- Exercise requirements:
Answer these questions using the text on the benefits of indoor plants below.
(a) Roughly what share of the water they take in do plants release?
(b) According to NASA research, how much of the volatile organic compounds in the air can plants remove every 24 hours?
(c) In what kind of setting is benzene commonly found in high concentrations?

- Document excerpt:
┄┄┄┄┄┄┄┄┄┄┄┄┄┄┄┄┄┄┄┄

Benefits of Indoor Plants
When you embellish interior spaces with houseplants (indoor plants), you’re not just adding greenery. These living organism interact with your body, mind and building in ways that enhance the quality of life
As part of the photosynthetic and respiration process, plants release moisture vapor, which increase humidity of the air around them. Plants release roughly 97% of water they take in. Place several plants together, and you can increase the humidity of a room, which helps keeps respiratory distress at bay. Studies at the Agricultural University of Norway document that using plants in interior spaces decreases the incidence of dry skin, colds, sore throats and dry coughs.
Plants remove toxins from air – up to 87% of volatile organic compounds (VOCs) every 24 hours, according to NASA research. VOC include substances like formaldehyde (presents in rugs, vinyl, cigarette smoke and grocery bags), benzene and trichloroethylene (both found in man made fibers, inks, solvents, and paint). Benzene is commonly found in high concentrations in study settings, where books and printed papers abound. Modern climate-controlled, air-tight building traps VOCs inside. The NASA research discovered that plants purify that trapped air by pulling contaminants into soil, where root zone microorganisms convert VOCs into food for the plant.

┄┄┄┄┄┄┄┄┄┄┄┄┄┄┄┄┄┄┄┄

Records from a data collection:
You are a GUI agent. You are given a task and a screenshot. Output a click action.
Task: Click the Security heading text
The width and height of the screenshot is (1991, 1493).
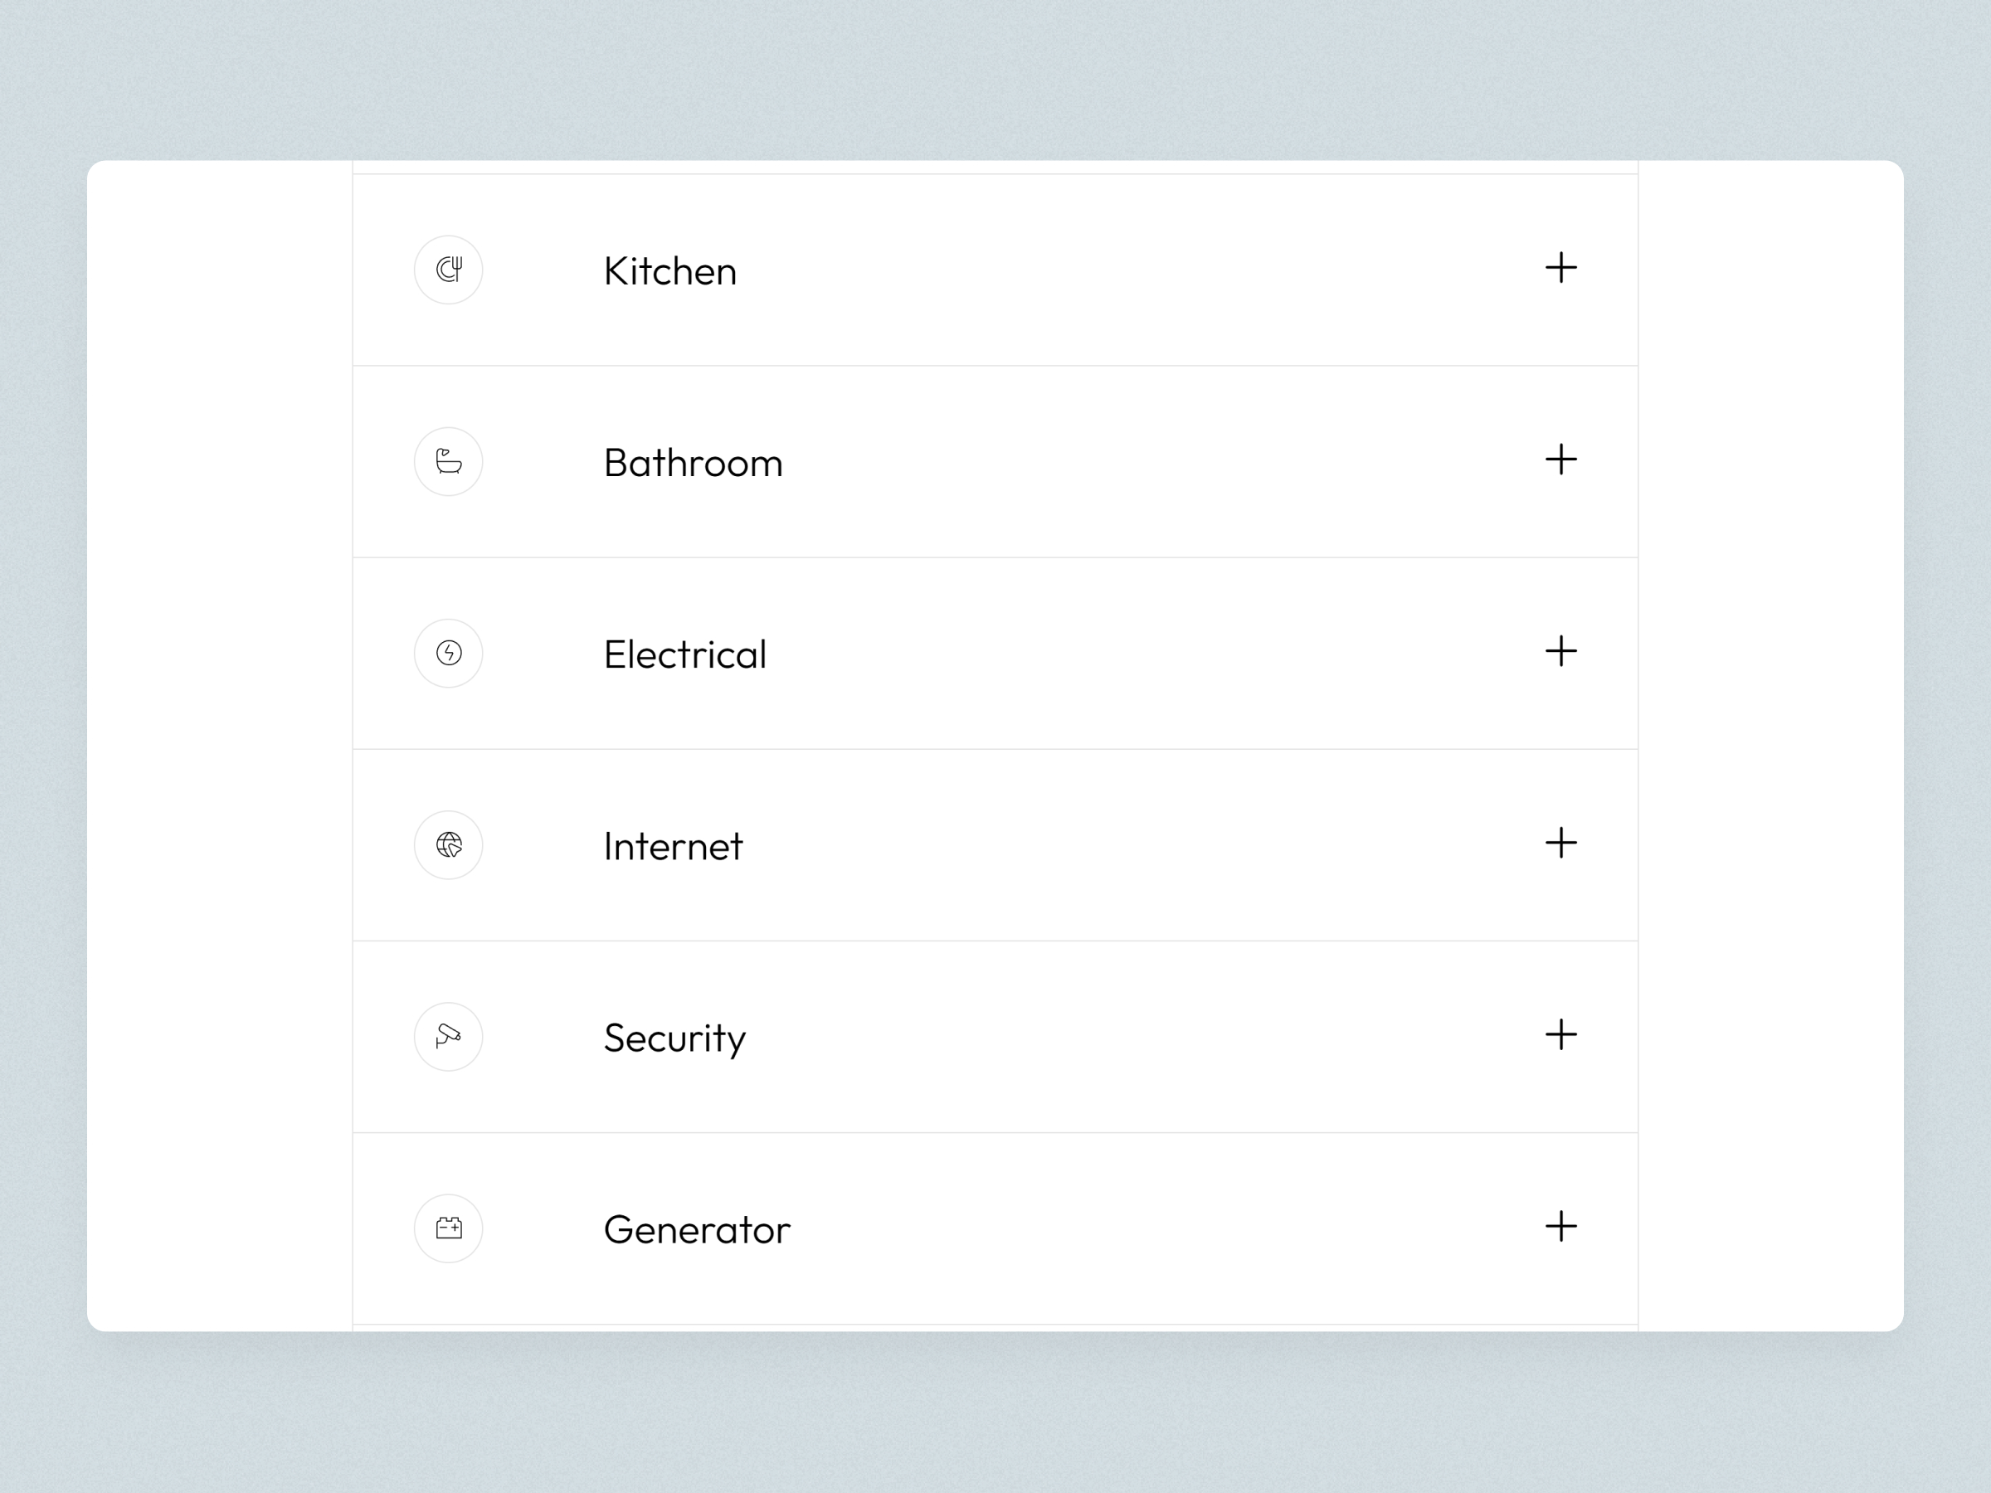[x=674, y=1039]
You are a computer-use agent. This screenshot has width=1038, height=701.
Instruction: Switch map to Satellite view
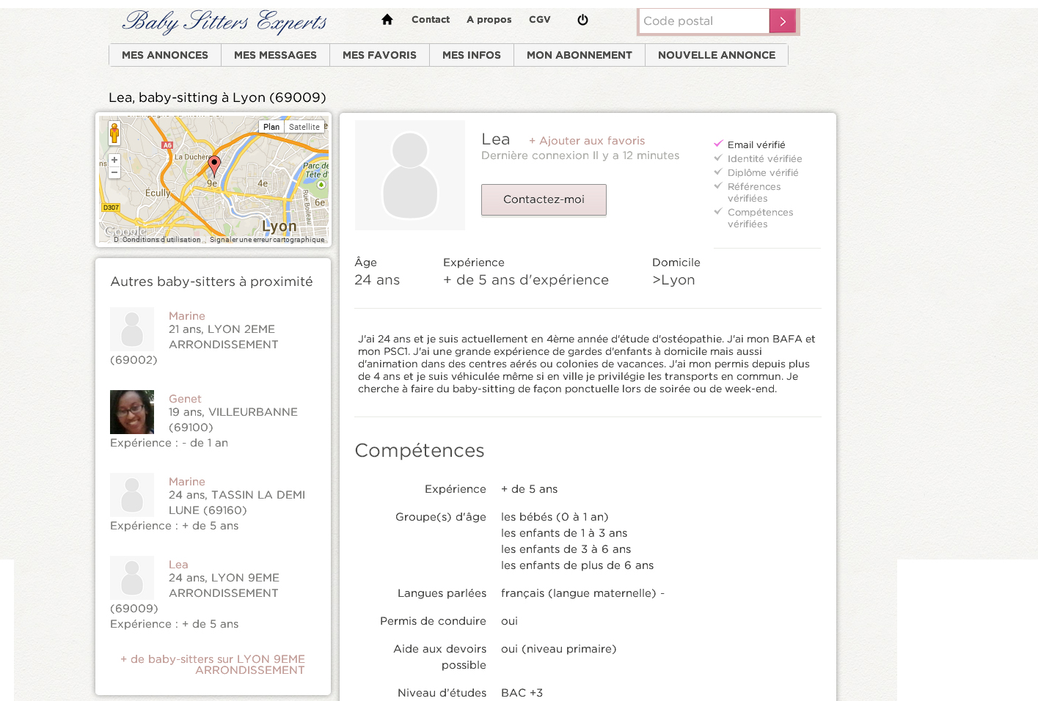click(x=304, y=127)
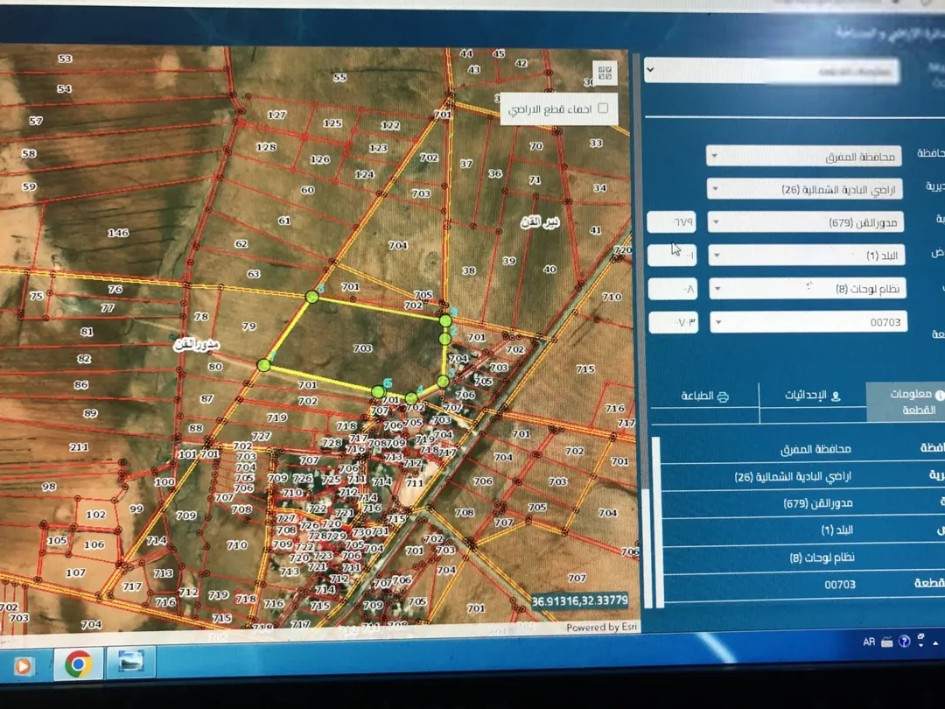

┄┄┄┄┄┄┄┄┄┄┄┄┄┄┄┄┄┄┄┄

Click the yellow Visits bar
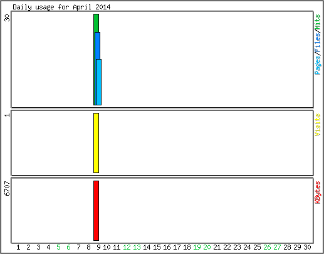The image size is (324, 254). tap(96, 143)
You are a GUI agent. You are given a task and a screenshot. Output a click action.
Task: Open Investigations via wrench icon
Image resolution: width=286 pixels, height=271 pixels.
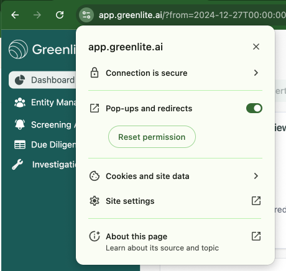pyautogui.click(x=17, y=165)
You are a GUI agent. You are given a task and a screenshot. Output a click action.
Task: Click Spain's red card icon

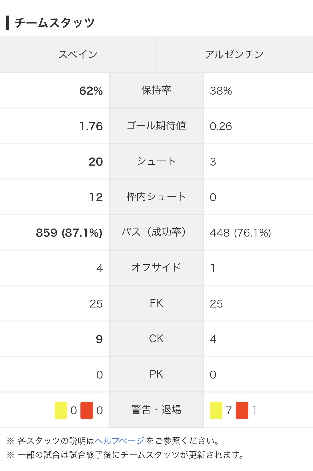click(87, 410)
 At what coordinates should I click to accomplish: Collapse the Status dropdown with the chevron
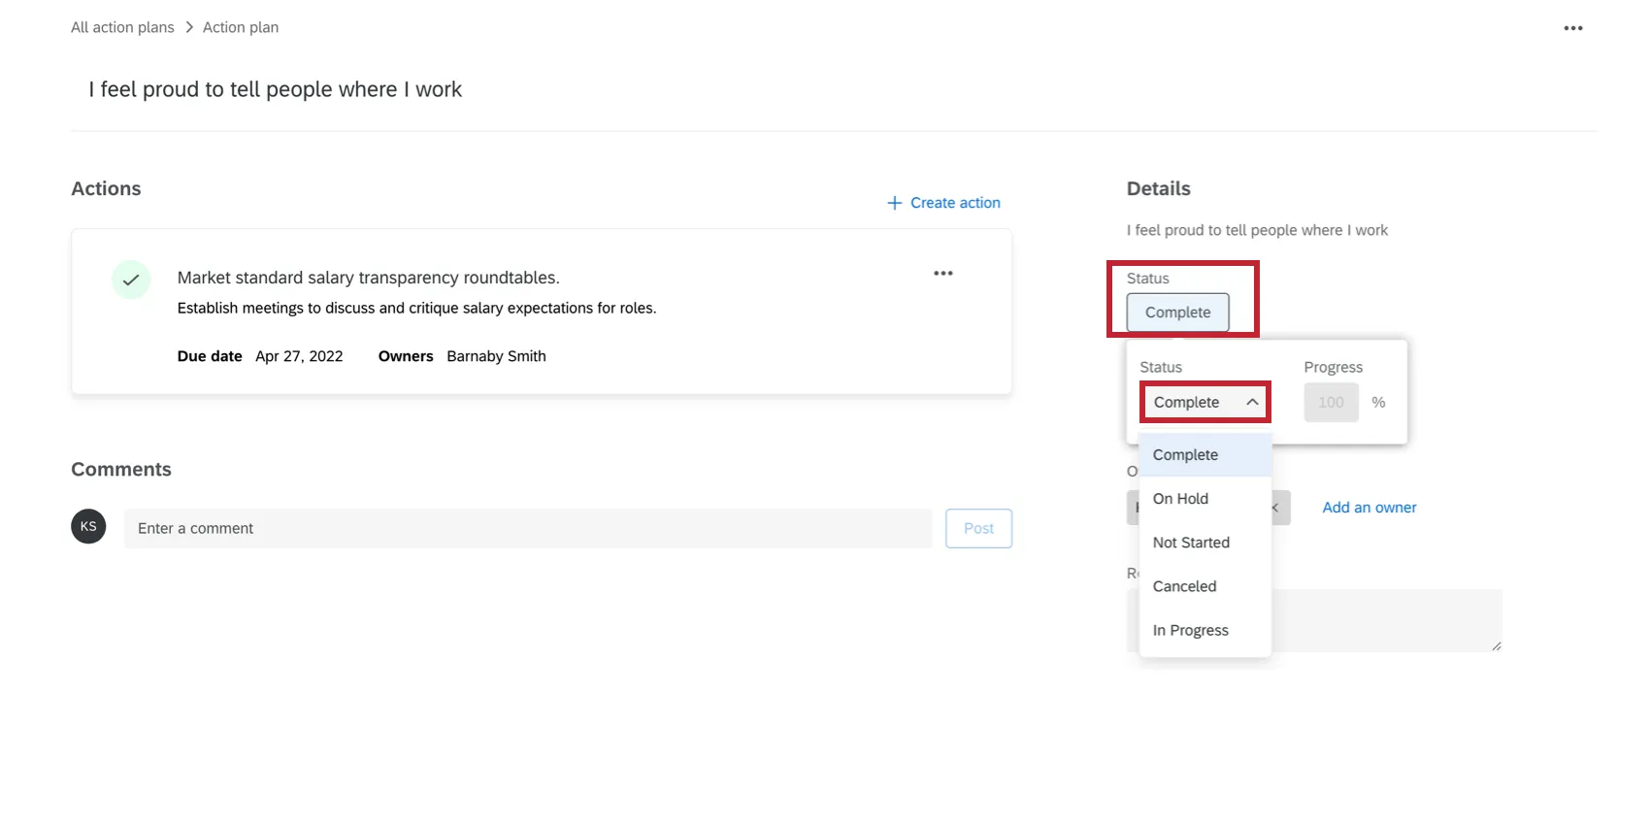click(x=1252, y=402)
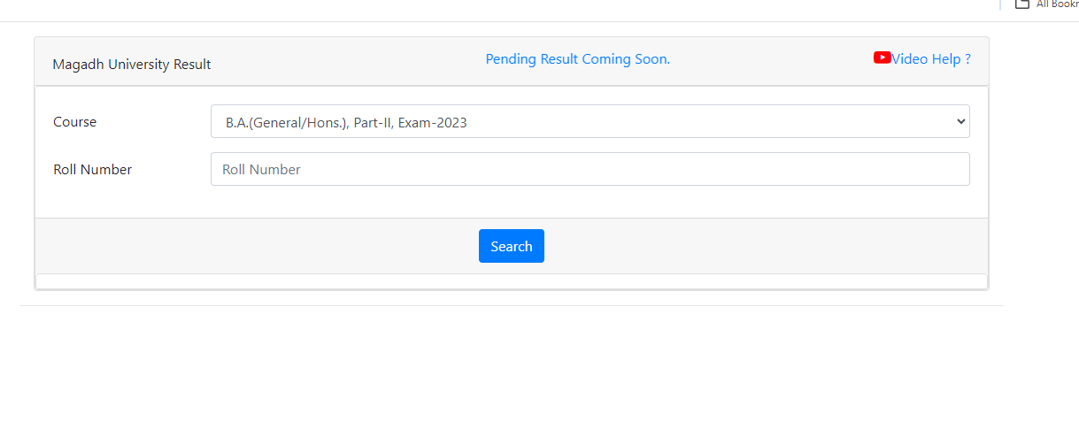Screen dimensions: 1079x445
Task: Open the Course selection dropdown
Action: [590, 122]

┄┄┄┄┄┄┄┄┄┄┄┄┄┄┄┄┄┄┄┄

- Exercise solution:
(a) Roughly 97%.
(b) Up to 87%.
(c) Study settings, where books and printed papers abound.